The pairings were quickly decided upon. The Sky Pirate and Alexander the Great elected to work together, because their methods of operation complemented one another. Mister Ghool and Doctor Clever also became a team, and would probably spend most of their time comparing their ugliness and its effect on their victims. The Fiddler and the Thinker, old rivals for the honor of killing the Flash (though the likelihood of either of them succeeding was dubious at best), worked together. The Icicle and I renewed our association for this endeavor. He was positively gleeful at the prospect; at one point, as we discussed our crime for the evening, he actually rubbed his hands together, like the villain in a Republic Pictures movie serial.

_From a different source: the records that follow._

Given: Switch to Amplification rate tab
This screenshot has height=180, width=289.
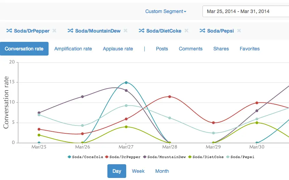Looking at the screenshot, I should pyautogui.click(x=73, y=49).
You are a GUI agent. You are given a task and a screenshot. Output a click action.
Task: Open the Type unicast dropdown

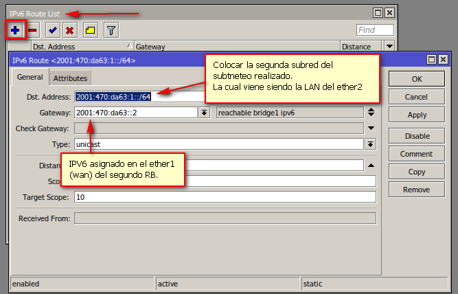(x=371, y=144)
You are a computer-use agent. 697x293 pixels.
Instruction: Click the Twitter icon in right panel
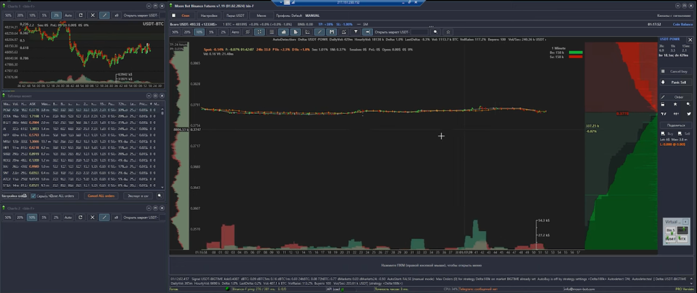(x=688, y=114)
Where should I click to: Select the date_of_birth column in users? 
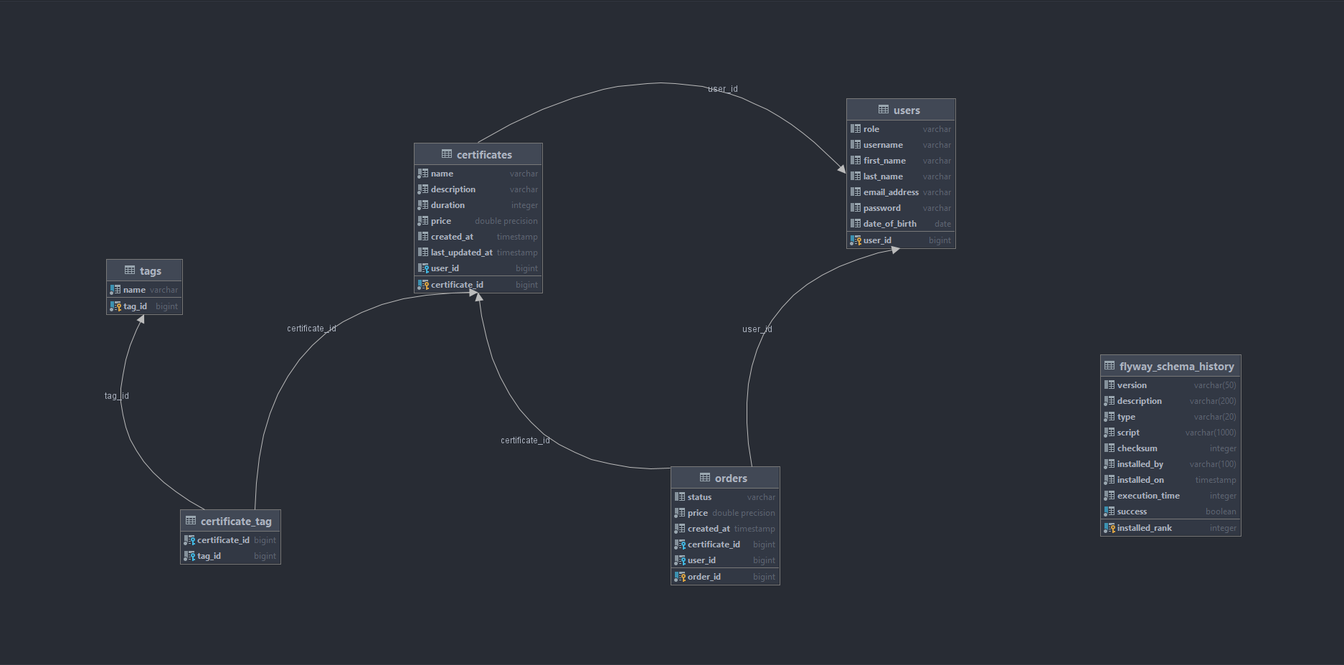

Something about the situation, though, did not sit well with me. I had never met Hourman, and had no particular reason to wish him either well or ill. I did not know who our mysterious employer might be, although his madness was clear in every one of his words. The success or failure of his project did not impact on me in the slightest. And yet, something about it bothered me. I could not define it at that time; looking back, I wondered if my brief encounter with Mister Terrific had not rubbed off on me somehow. It was the inequality, the unfairness of the thing, that galled me. Hourman didn’t have a chance. It wasn’t sporting. And though it was true that I had seldom passed up an opportunity to gain ground in my ongoing struggle with the Ludlow family through sporting means or otherwise, my association with the mystery-men community, a mere six years old at that time, had made me see this game we played differently. (*) For that was what it was, and make no mistake: a game. Cowboys and Indians, played by grown men in outlandish costumes.

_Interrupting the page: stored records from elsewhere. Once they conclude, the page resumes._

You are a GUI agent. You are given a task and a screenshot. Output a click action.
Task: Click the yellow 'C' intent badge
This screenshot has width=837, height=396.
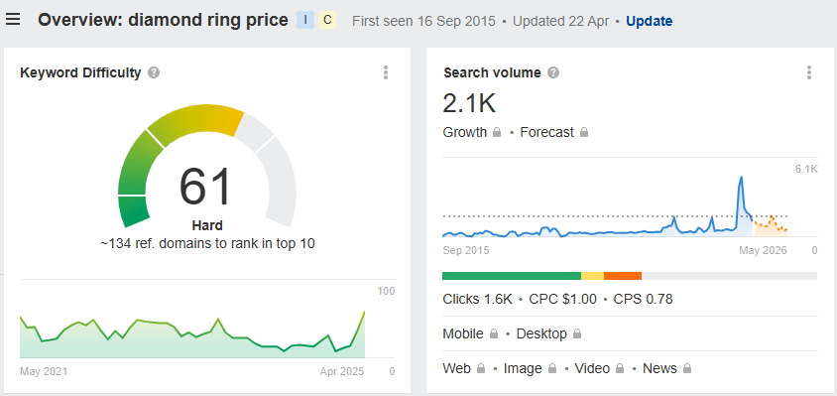click(327, 20)
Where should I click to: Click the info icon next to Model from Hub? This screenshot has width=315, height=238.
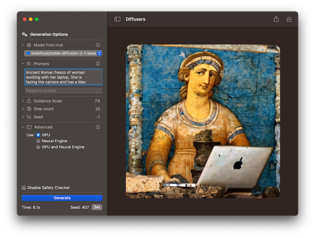[x=98, y=45]
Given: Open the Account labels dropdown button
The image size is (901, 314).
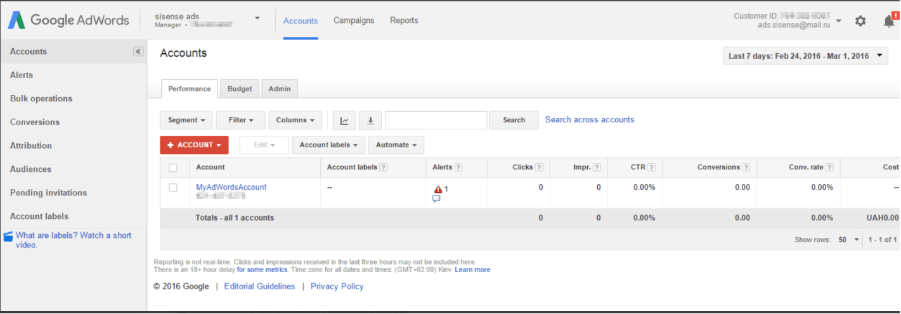Looking at the screenshot, I should [328, 145].
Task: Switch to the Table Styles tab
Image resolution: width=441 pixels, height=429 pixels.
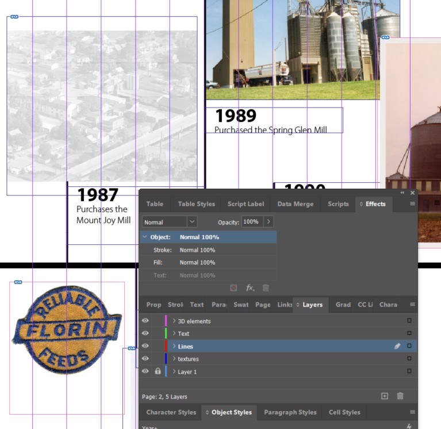Action: 196,204
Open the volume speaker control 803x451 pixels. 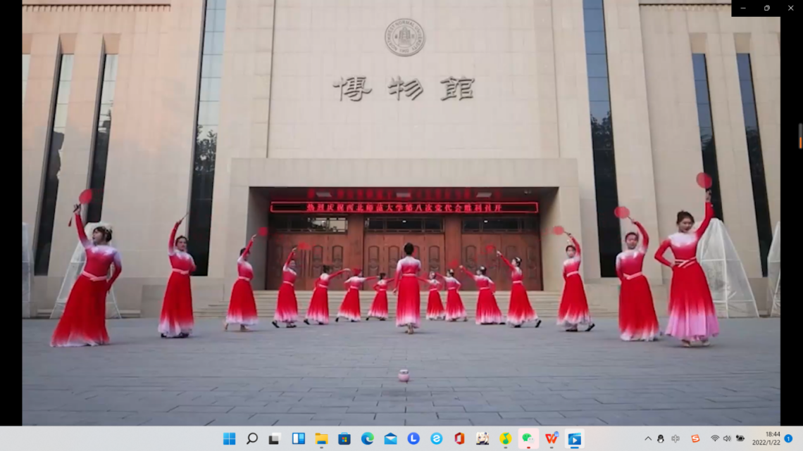(727, 439)
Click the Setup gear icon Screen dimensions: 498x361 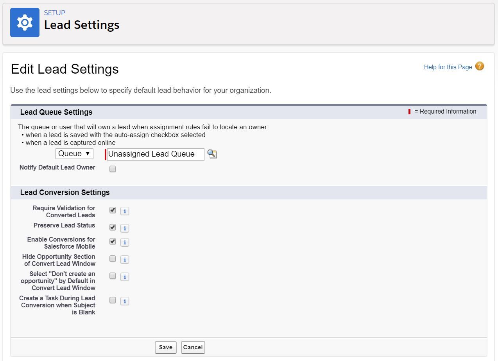coord(25,23)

[(*) Editor’s note: See “The Man Who Commanded the Night,” Flash Comics #33 (September, 1942).]
Dr. Joar Makent was a fine example. Before becoming the Icicle, he was a respected scientist and was considered an odds-on favorite for the Nobel Prize. (*) With his talents, he could make far more money legitimately than he could ever steal. He chose to joust with Green Lantern and the Justice Society for the sheer thrill of it, and the only thing that made him different from criminals like the Sportsmaster and the Gambler in that respect was that he admitted it, even to himself.
[(*) Editor’s note: See “The Icicle,” All-American Comics #90 (October, 1947).]

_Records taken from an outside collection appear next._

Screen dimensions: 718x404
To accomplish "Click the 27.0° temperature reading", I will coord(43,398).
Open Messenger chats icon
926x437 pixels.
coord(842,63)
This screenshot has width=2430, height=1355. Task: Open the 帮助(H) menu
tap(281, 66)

Our mysterious employer seemed to genuinely hate Hourman, and perhaps he had good reason to. As I said before, I had never met the man. But whatever his reason, he wasn’t playing by the understood rules of the game. Somehow, I couldn’t allow that.
Of course, I could not openly aid Hourman in his struggle against our merrie band. My fellow super-criminals were (with a very few exceptions, like Joar) boorish and incompetent, but they had their uses. I did not want to alienate myself from their society, at least not yet. I thought of warning Hourman away somehow, in some way that would not reveal to him who his guardian angel was. But I realized that would not work; if Hourman were anything like my own jousting partner, the Flash, he would still charge into Baltimore to protect life and property, even against such ridiculous odds. I realized the only viable solution was to see that the odds were not so ridiculous after all.